Artist Ifrah Mansour was crouched on the floor of the Minneapolis Institute of Art, arranging an enormous headscarf. For days she had been working on her video/installation "Can I Touch It," a reference to the annoying phrase that people utter after they have already violated someone by touching their pregnant belly, head scarf, tattoo or hair, in Mansour's case.
Yards long, the red, gold and yellow-striped scarf narrates the piece both physically and metaphorically. It begins on the floor, encircling a video screen that shows Mansour wrapping her head with the scarf. Then it twists around the torso and head of a mannequin before curling across the floor and onto a gallery wall, partly obscuring a monitor that displays a giant eye.

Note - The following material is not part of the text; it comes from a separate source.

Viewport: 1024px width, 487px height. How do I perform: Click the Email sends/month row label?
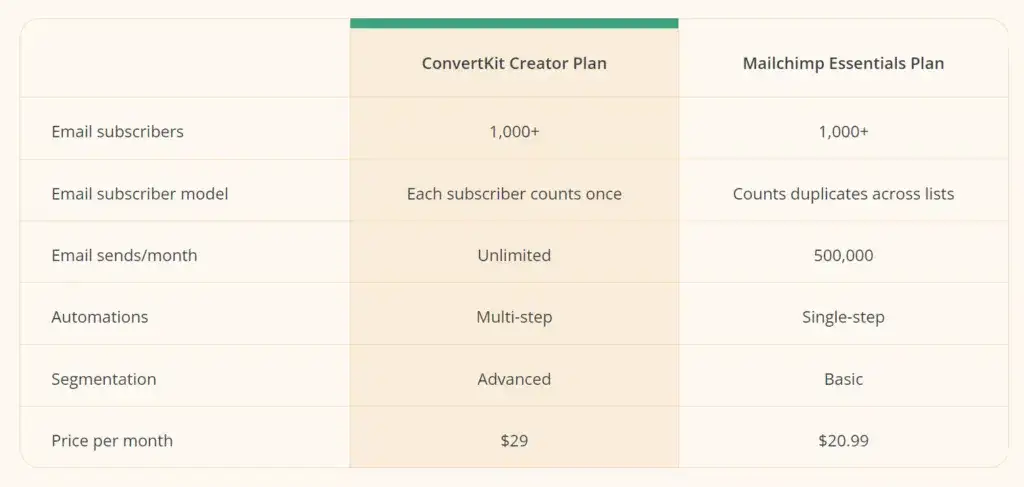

It was hard to tell where the piece begins and where it ends, which was exactly the point.
Mansour is the youngest of three Somali-American artists who make up the cross-generational show "I Am Somali," the Minneapolis museum's first exhibition of contemporary Somalian art. Organized by Jan-Lodewijk Grootaers, the museum's curator of African art, "I Am Somali" draws its title from a poem of that name by Abdulkadir Hersi Siyad (1945-2005).

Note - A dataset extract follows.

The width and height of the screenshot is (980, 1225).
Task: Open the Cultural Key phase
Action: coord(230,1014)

While Mansour uses performance, video and installation, the work of more mature artists Hassan Nor and Aziz Osman is two-dimensional — Nor displays eight drawings on poster board, while Osman is represented by five paintings.
The exhibition came together as disparately as the work included in it, yet it all speaks to the Somali diaspora and their cross-cultural experiences as refugees.

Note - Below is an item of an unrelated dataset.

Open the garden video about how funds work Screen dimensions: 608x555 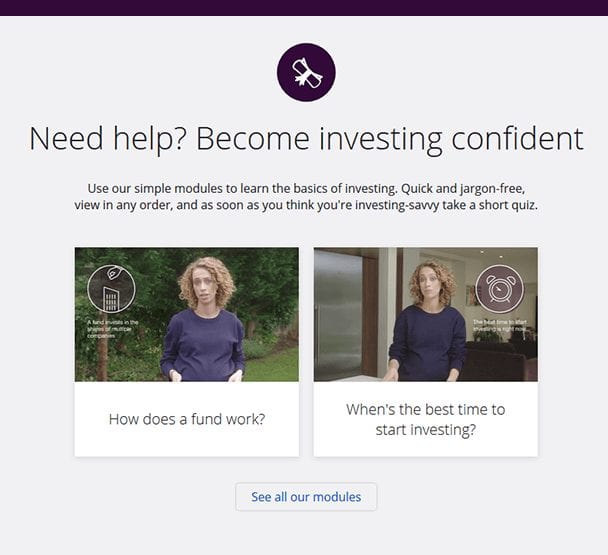click(187, 315)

Nor is a self-taught artist now in his 80s who began drawing nearly 60 years ago back in Jubaland, the region in southern Somalia where he grew up. He came to Minneapolis in 2002; none of his work survived the trip but he continued to draw. Grootaers first came across his work last summer at the Third Place Gallery, a space run by photographer Wing Young Huie, where Nor had his first indoor gallery exhibition. Nor draws from memory; many of his works depict traditional life in Somalia and the countryside, where people are hanging out, drinking tea, amid camels and other livestock.
The show also includes traditional objects from daily life in Somalia — milk containers, a pair of sandals, a camel bell, a Qur'an stand — displayed in the middle of the gallery. "I wanted to show a few of these objects that would otherwise be lost in these drawings," said Grootaers, who collaborated with the Somali Museum of Minnesota on the display.